PROMPT> Only the lines from the one containing "Where should I click to: Click" to the end of the records belong in the answer; repeat them exactly and drop the pictures.

[Dataset entries]
=-=-=

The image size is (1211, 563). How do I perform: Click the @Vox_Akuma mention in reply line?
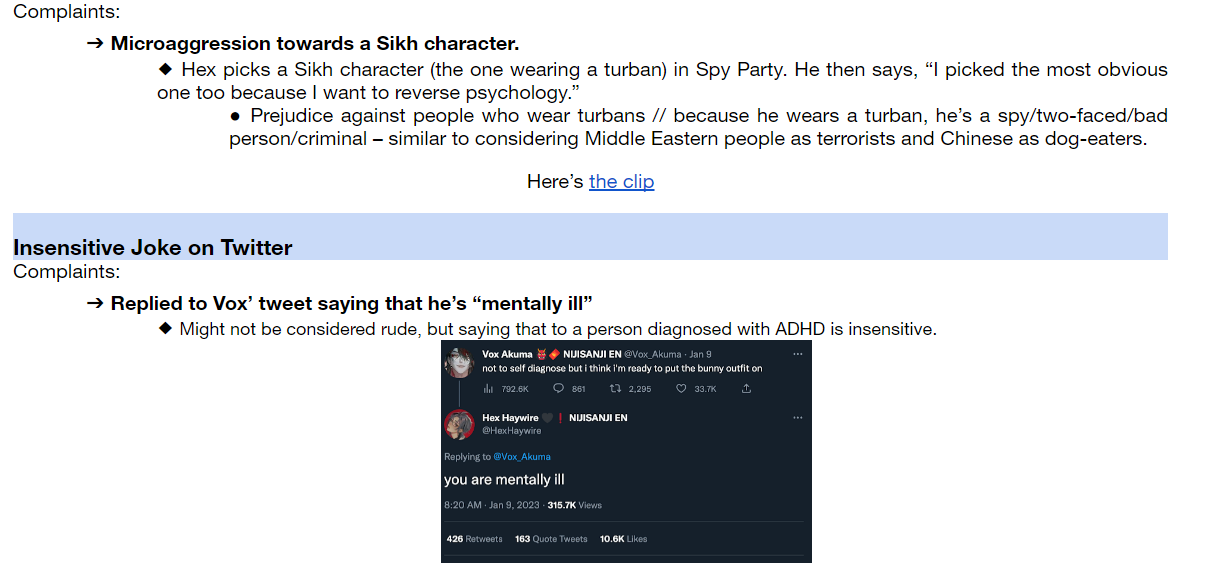tap(521, 457)
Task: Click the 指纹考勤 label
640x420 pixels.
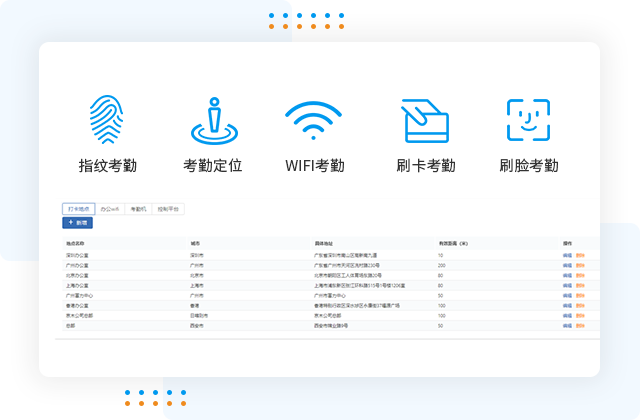Action: pyautogui.click(x=107, y=166)
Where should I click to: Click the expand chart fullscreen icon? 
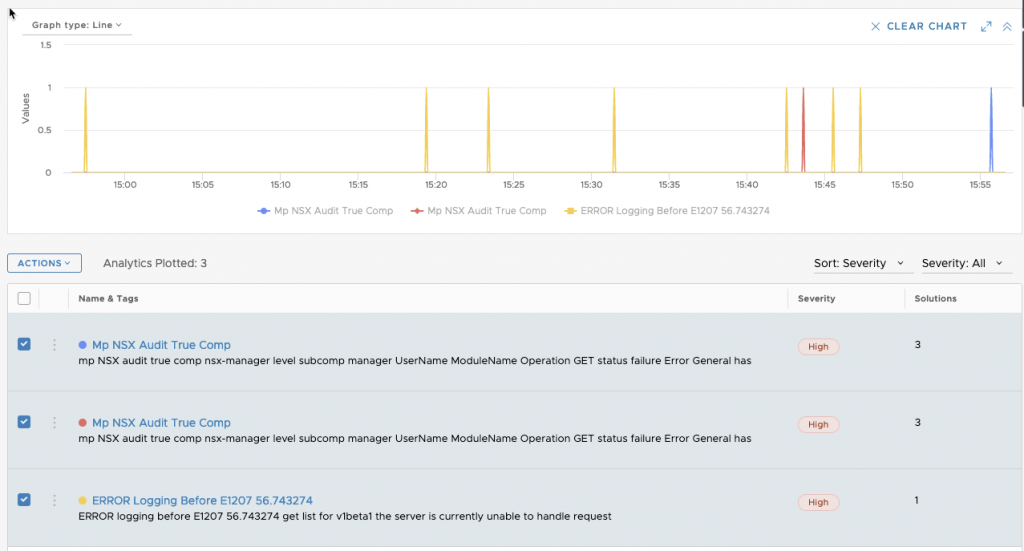986,26
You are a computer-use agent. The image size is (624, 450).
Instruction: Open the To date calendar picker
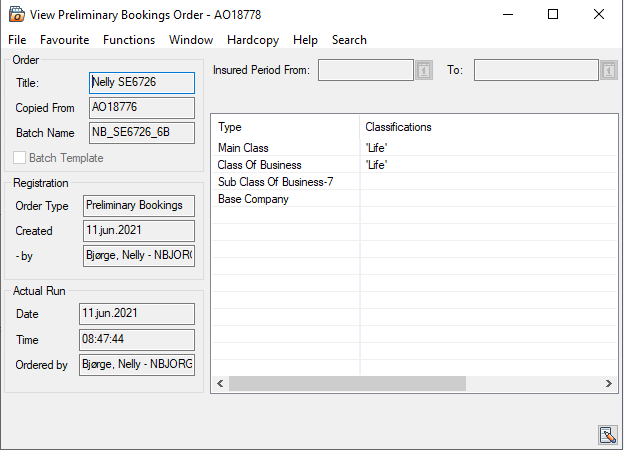tap(609, 70)
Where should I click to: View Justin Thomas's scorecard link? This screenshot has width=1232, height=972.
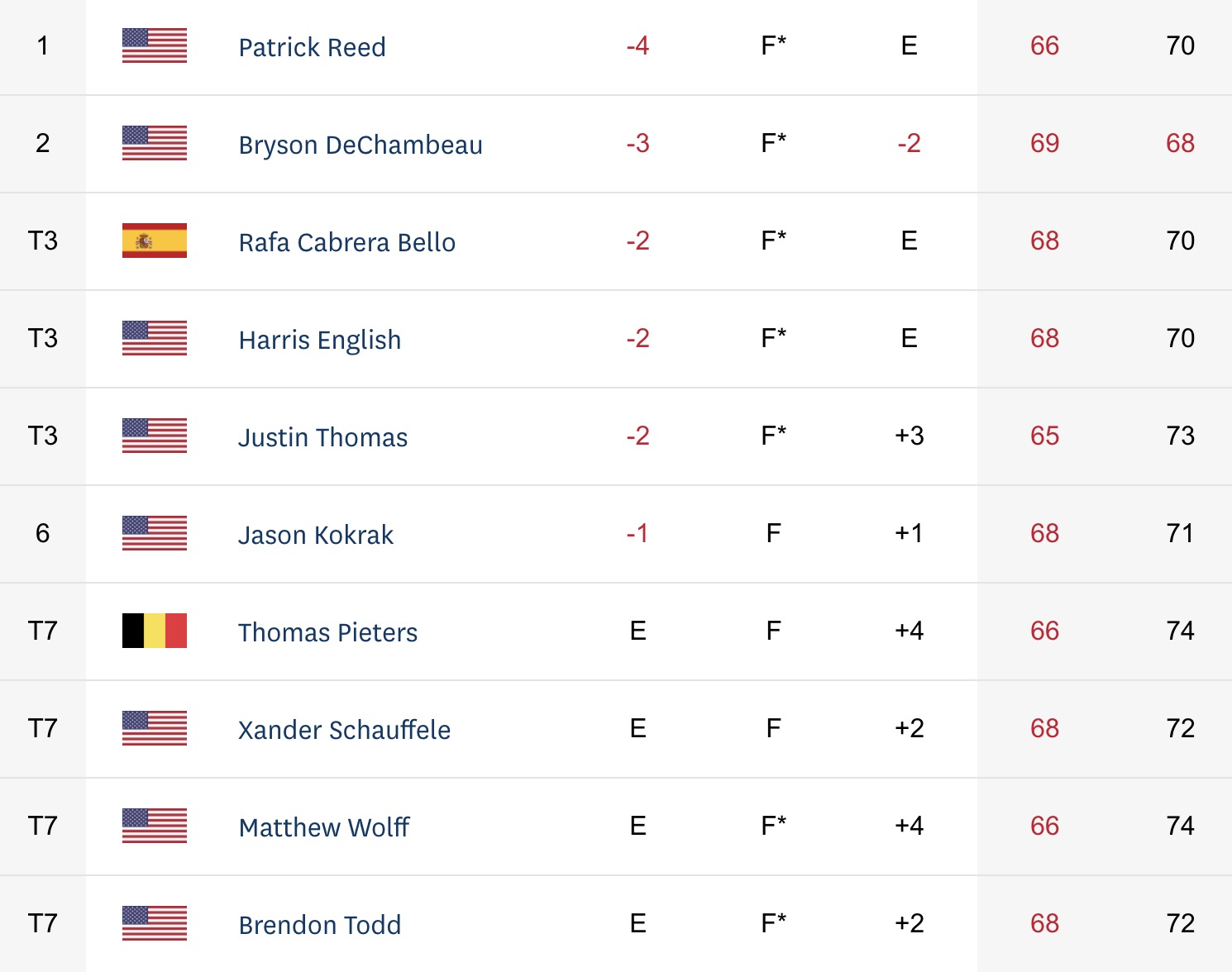click(323, 437)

=-=-=

WRITTEN ANSWER>
Where should I click to: Click the expand chart fullscreen icon? 
986,26
You are a computer-use agent. The image size is (624, 450).
Instruction: Open the To date calendar picker
tap(609, 70)
Where should I click to: View Justin Thomas's scorecard link? This screenshot has width=1232, height=972.
click(323, 437)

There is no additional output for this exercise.